At COP26, developing countries were asking for two things in particular: that Loss and Damage become a permanent agenda item in future negotiations and that industrialized countries agree to assisting developing countries facing losses and damages (the exact amounts and mechanisms to be determined through upcoming U.N. negotiations).

Rich, industrialized nations resisted both. But it was clear by the end of the two weeks that this would have to change in the near future. The most vulnerable countries sent a very clear message that these issues would need to be resolved for successful collaboration on climate change to continue, and countries like Canada heard that message.

Credit trading under the Paris Agreement

The last two U.N. climate summits ended with a stalemate on finalizing the detailed rules of the Paris Agreement, and the trading mechanism, Article 6, was the major item that still needed to be decided upon. Article 6 of the Paris Agreement includes both a way for countries and polluters to trade credits with each other and elements that are more about countries cooperating or assisting each other in their efforts (without a transfer of credits).

For obvious reasons, this was contentious. Environmental Defence and many other environmental organizations, Indigenous groups, and countries do not believe that buying offsets or trading credits makes any sense in a world where every country and every polluter should be taking action to reduce their own carbon emissions to zero. 

Canada hasn’t even confirmed whether it would use Article 6 to reach its 2030 Paris commitment. That means Canada has left open the possibility of buying our way to a very weak target or justifying more oil and gas expansion. Both are unacceptable.

In the end, Article 6 rules were not as bad as they could have been, but nonetheless the outcome is not a good one for climate ambition or Indigenous rights. On the plus side, the possibility that credits would be double counted–claimed by both the buyer and the seller–was mostly eliminated.  

But there was a big downside too. Kyoto-era credits from the Clean Development Mechanism could be claimed going back to 2013, and more could come in until 2025. These are projects invested in in the past that would count against a country’s 2030 emission reduction commitments. And it’s not a small amount. New Climate Institute estimates that together, these could add 620 million tonnes of dubious credits to the Paris Agreement, almost as much as Canada’s annual carbon emissions.
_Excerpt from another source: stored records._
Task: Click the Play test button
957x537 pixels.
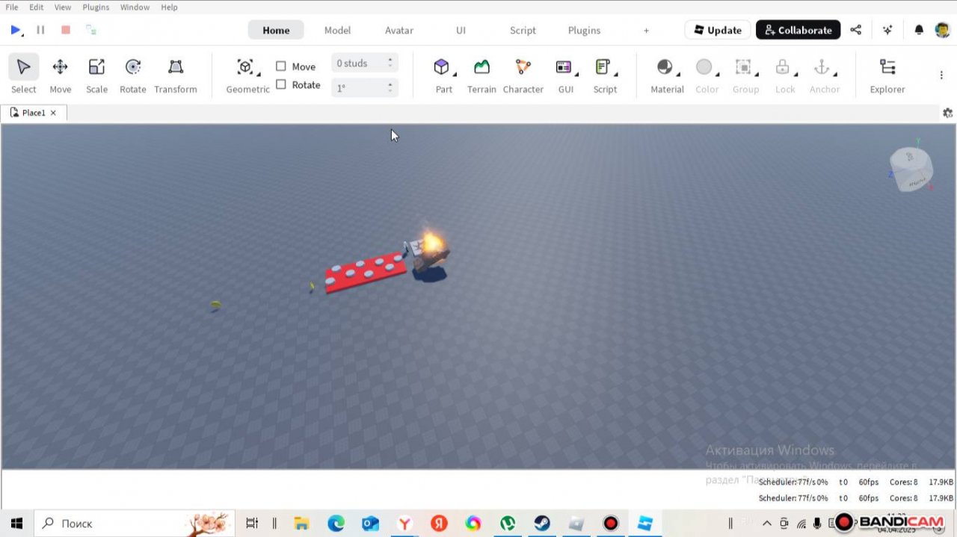Action: point(15,30)
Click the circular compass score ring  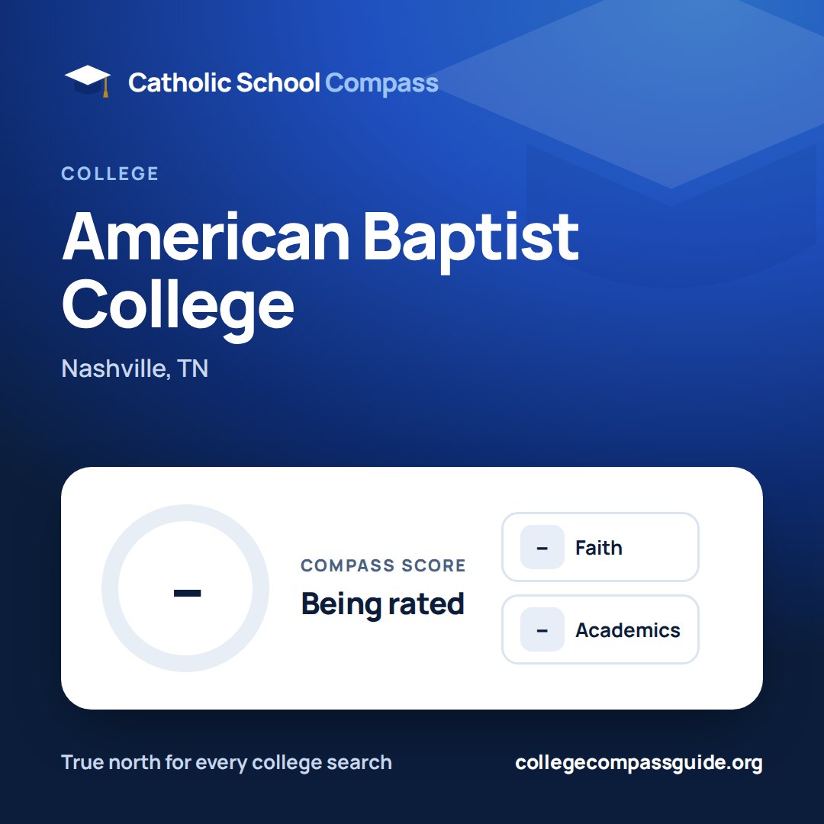point(185,588)
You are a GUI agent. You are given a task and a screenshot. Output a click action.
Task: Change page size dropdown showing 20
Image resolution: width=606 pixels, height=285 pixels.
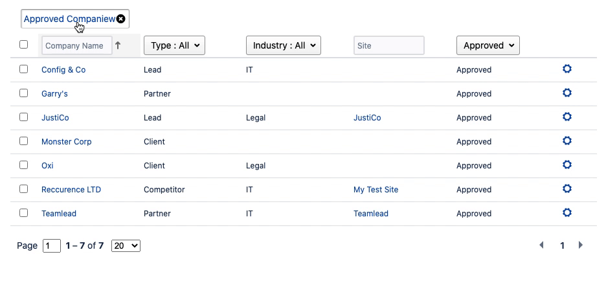(x=126, y=246)

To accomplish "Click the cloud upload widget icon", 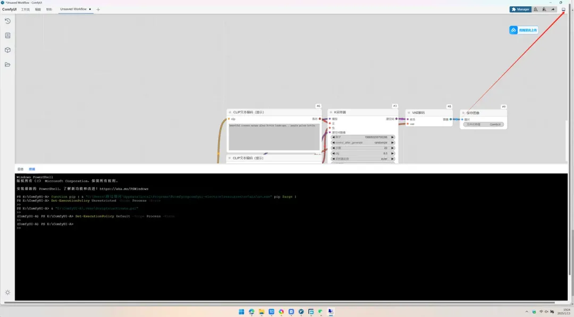I will click(513, 30).
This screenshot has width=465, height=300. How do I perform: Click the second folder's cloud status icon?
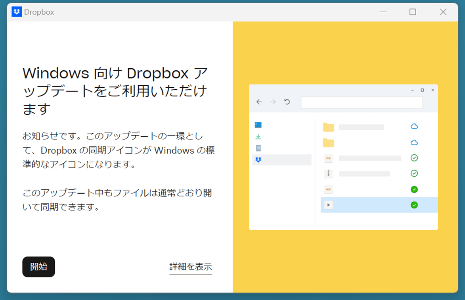click(x=414, y=142)
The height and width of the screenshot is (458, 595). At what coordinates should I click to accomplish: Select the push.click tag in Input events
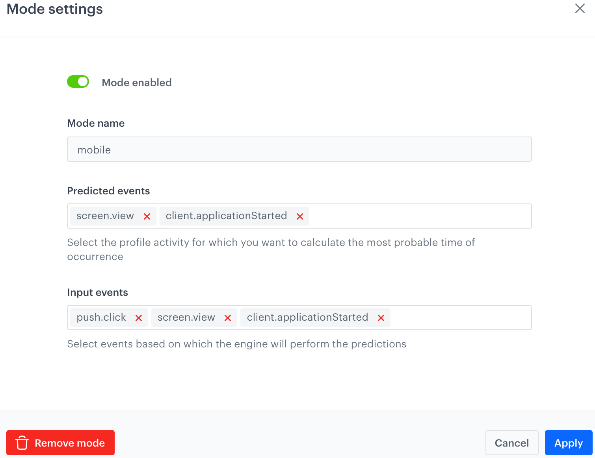click(101, 318)
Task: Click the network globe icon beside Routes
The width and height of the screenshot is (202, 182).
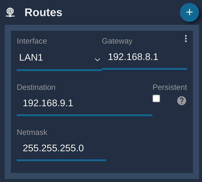Action: pyautogui.click(x=10, y=12)
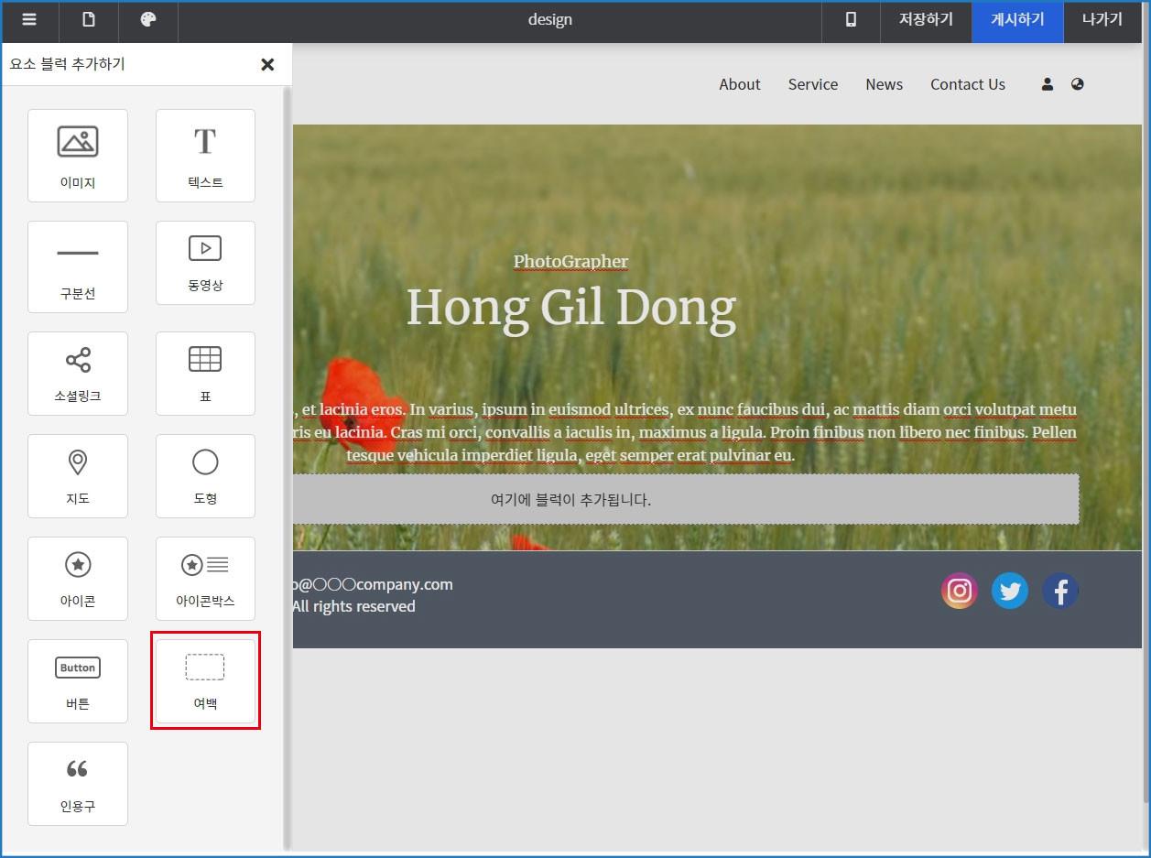Select Contact Us in site navigation

coord(967,84)
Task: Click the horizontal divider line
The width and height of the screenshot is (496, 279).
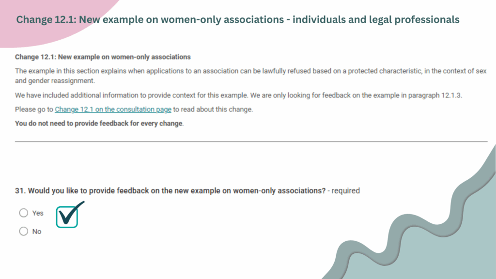Action: click(x=251, y=141)
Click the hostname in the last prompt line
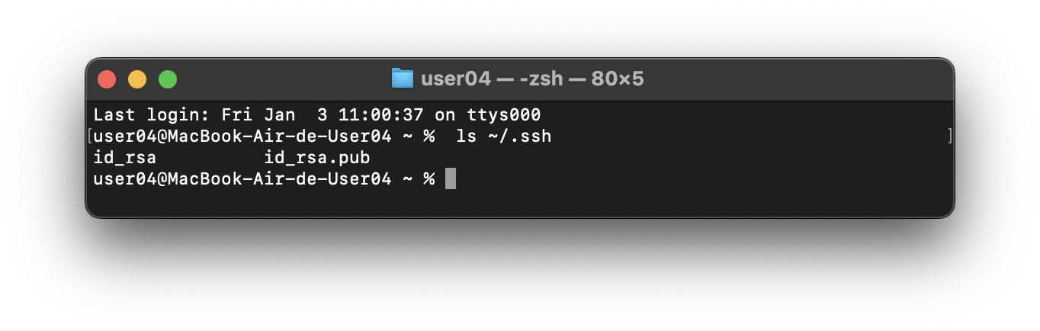 279,179
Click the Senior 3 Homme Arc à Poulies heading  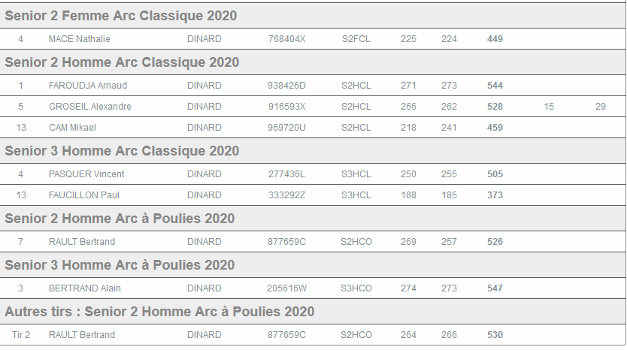pos(120,265)

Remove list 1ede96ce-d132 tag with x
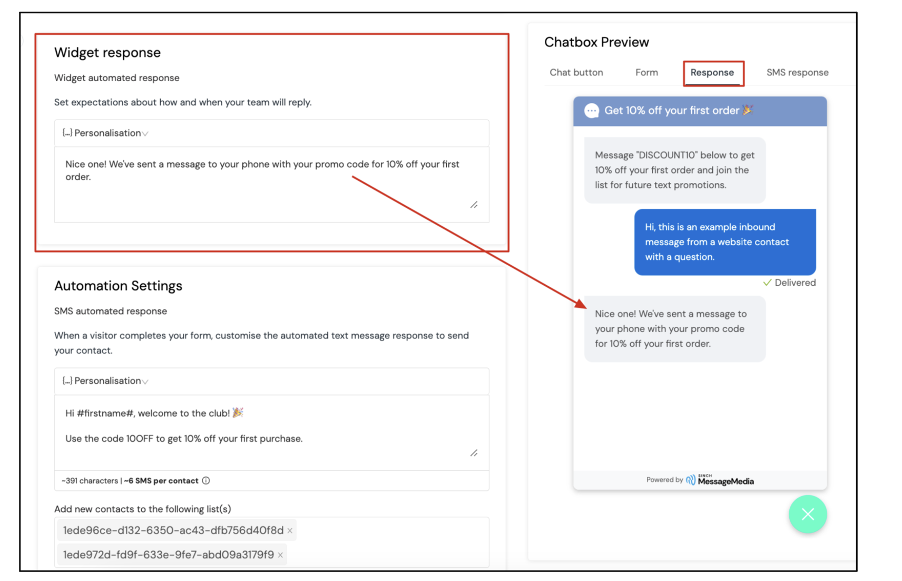pyautogui.click(x=290, y=531)
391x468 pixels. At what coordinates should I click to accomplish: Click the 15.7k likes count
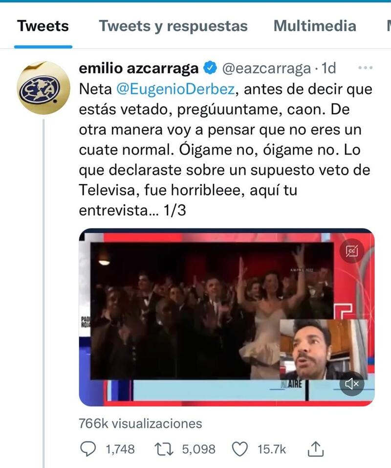point(272,449)
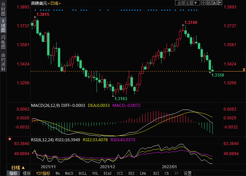Switch to 分时图 side tab
246x176 pixels.
(3, 10)
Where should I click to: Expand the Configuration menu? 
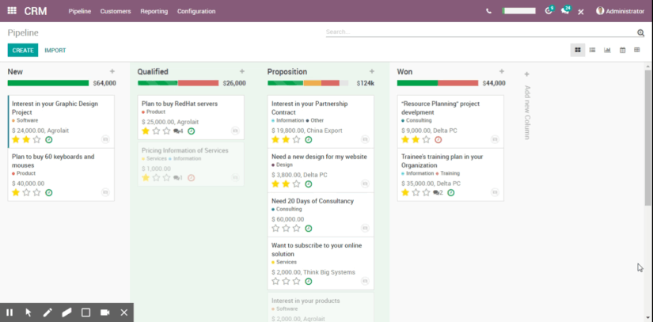coord(196,11)
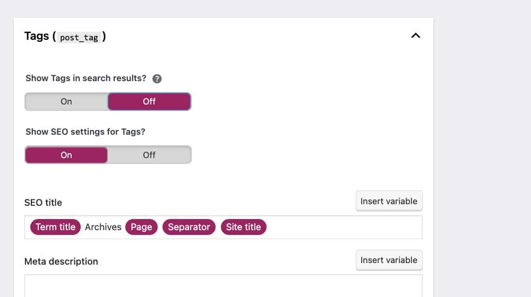Screen dimensions: 531x297
Task: Click the post_tag code label
Action: [79, 38]
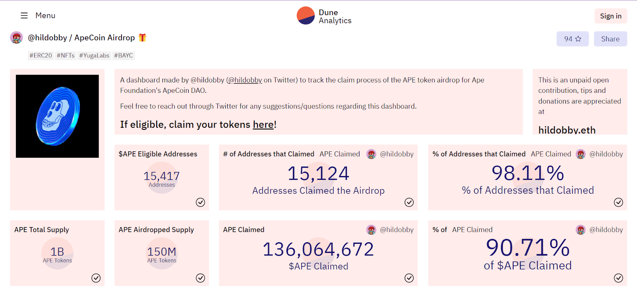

It is also far from assured that projects seeking credits under Article 6 will respect and protect Indigenous rights. Though the text does say that Indigenous rights should be protected, there is no reference to Free, Prior, and Informed Consent, one of the key principles protecting Indigenous rights when projects are proposed in their traditional territories. Indigenous peoples also urged countries to include an international grievance mechanism, where claims of rights violations could be brought, but Indigenous organizations were disappointed in the weak and vague language of that provision.


The world needed more out of COP26. It is far too late in the game for small steps on global climate action. In many ways, the industrialized world betrayed those at the forefront of the climate crisis–the least developed countries, small island developing states, Indigenous peoples, and the poor and vulnerable in every country.

Some have said that this means the U.N. and multilateralism is a waste of time. But if these U.N. summits on climate change did not exist, something else would have to be invented to take its place. The world needs to come together to solve this global emergency. And it is both helpful and necessary for Ministers, Presidents, and Prime Ministers to sit down face to face and pressure each other to do more. And for the media and civil society to hold them to account.

What we shouldn’t expect is for the U.N. to be the leading edge of climate awareness and action. That will always come from people around the world organizing together to erode the power of the fossil fuel industry and push governments to do much more. A healthy, safe, and secure world will be achieved by social movements: the climate justice movement, Indigenous peoples, and so many others inspired by justice, community, and love.